* [Goal]: Turn the lines of the records below into a numbered list, dropping the blank lines. Cover every record and keep the pictures out of your answer.

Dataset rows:
───

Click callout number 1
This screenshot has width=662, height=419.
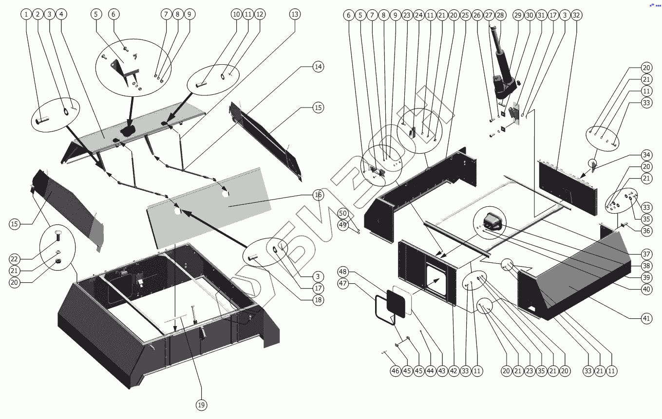(x=26, y=14)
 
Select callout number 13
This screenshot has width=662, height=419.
(x=295, y=14)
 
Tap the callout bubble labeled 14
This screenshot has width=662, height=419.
(x=318, y=66)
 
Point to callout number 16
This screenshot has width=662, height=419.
(x=318, y=195)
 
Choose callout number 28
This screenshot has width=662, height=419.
(x=500, y=15)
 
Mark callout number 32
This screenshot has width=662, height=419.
(x=576, y=15)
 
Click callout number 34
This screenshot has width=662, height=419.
(x=646, y=155)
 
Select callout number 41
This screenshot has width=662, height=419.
(x=646, y=318)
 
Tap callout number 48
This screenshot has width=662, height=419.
(x=343, y=271)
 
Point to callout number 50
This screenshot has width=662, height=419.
(x=343, y=214)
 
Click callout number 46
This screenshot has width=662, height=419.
(x=396, y=371)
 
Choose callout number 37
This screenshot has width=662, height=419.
(x=646, y=254)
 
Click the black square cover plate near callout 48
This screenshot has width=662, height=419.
(x=396, y=303)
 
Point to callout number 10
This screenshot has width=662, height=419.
(x=236, y=14)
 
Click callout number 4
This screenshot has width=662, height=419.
(x=61, y=14)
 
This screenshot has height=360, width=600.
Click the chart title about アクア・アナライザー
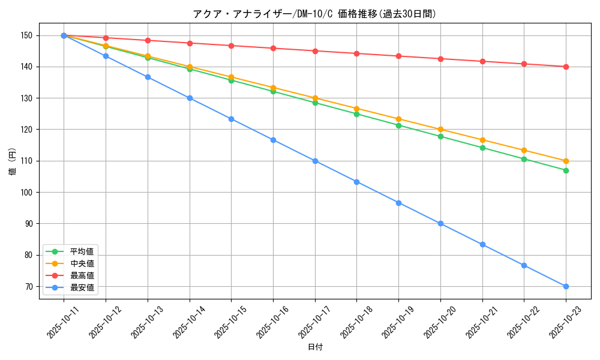(314, 14)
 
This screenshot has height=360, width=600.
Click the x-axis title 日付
(315, 347)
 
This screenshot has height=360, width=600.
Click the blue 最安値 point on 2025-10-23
(566, 286)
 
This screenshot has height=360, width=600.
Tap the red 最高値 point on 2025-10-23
(566, 67)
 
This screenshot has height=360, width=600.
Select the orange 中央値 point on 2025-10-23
(566, 161)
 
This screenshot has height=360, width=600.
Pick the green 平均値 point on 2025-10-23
(566, 170)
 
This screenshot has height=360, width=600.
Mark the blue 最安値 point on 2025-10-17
(315, 161)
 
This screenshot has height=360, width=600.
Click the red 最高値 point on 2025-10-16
(273, 48)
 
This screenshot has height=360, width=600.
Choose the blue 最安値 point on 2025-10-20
(440, 223)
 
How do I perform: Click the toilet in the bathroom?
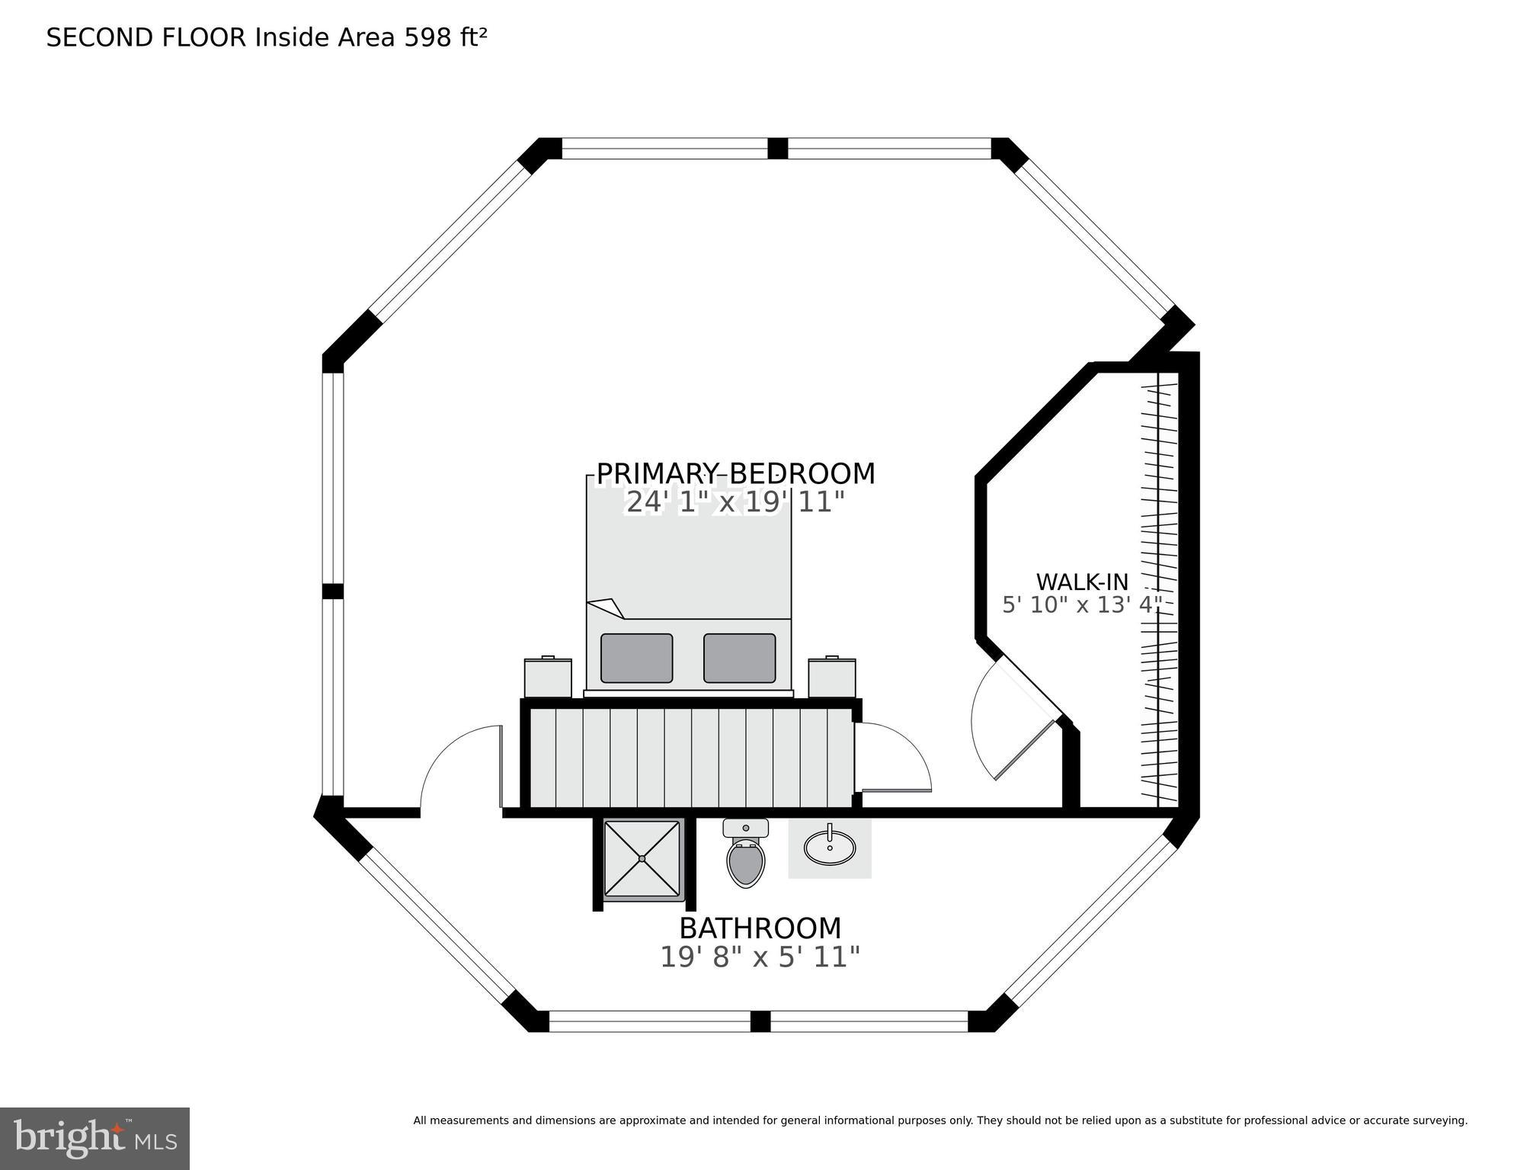(x=745, y=853)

───

* [Reply to the exercise]:
1. Click callout number 1
2. This screenshot has width=662, height=419.
3. (x=26, y=14)
4. Select callout number 13
5. This screenshot has width=662, height=419.
6. (x=295, y=14)
7. Tap the callout bubble labeled 14
8. This screenshot has width=662, height=419.
9. (x=318, y=66)
10. Point to callout number 16
11. This screenshot has width=662, height=419.
12. (x=318, y=195)
13. Choose callout number 28
14. This screenshot has width=662, height=419.
15. (x=500, y=15)
16. Mark callout number 32
17. This screenshot has width=662, height=419.
18. (x=576, y=15)
19. Click callout number 34
20. This screenshot has width=662, height=419.
21. (x=646, y=155)
22. Select callout number 41
23. This screenshot has width=662, height=419.
24. (x=646, y=318)
25. Tap callout number 48
26. This screenshot has width=662, height=419.
27. (x=343, y=271)
28. Point to callout number 50
29. This screenshot has width=662, height=419.
30. (x=343, y=214)
31. Click callout number 46
32. This screenshot has width=662, height=419.
33. (x=396, y=371)
34. Choose callout number 37
35. This screenshot has width=662, height=419.
36. (x=646, y=254)
37. Click the black square cover plate near callout 48
38. This screenshot has width=662, height=419.
39. (x=396, y=303)
40. Point to callout number 10
41. This screenshot has width=662, height=419.
42. (x=236, y=14)
43. Click callout number 4
44. This screenshot has width=662, height=419.
45. (x=61, y=14)
46. This screenshot has height=360, width=600.
47. Click the chart title about アクア・アナライザー
48. (314, 14)
49. This screenshot has height=360, width=600.
50. Click the x-axis title 日付
51. (315, 347)
52. This screenshot has height=360, width=600.
53. Click the blue 最安値 point on 2025-10-23
54. (566, 286)
55. This screenshot has height=360, width=600.
56. Tap the red 最高値 point on 2025-10-23
57. (566, 67)
58. This screenshot has height=360, width=600.
59. Select the orange 中央値 point on 2025-10-23
60. (566, 161)
61. This screenshot has height=360, width=600.
62. Pick the green 平均値 point on 2025-10-23
63. (566, 170)
64. This screenshot has height=360, width=600.
65. Mark the blue 最安値 point on 2025-10-17
66. (315, 161)
67. This screenshot has height=360, width=600.
68. Click the red 最高値 point on 2025-10-16
69. (273, 48)
70. This screenshot has height=360, width=600.
71. Choose the blue 最安値 point on 2025-10-20
72. (440, 223)
73. How do I perform: Click the toilet in the bathroom?
74. (x=745, y=853)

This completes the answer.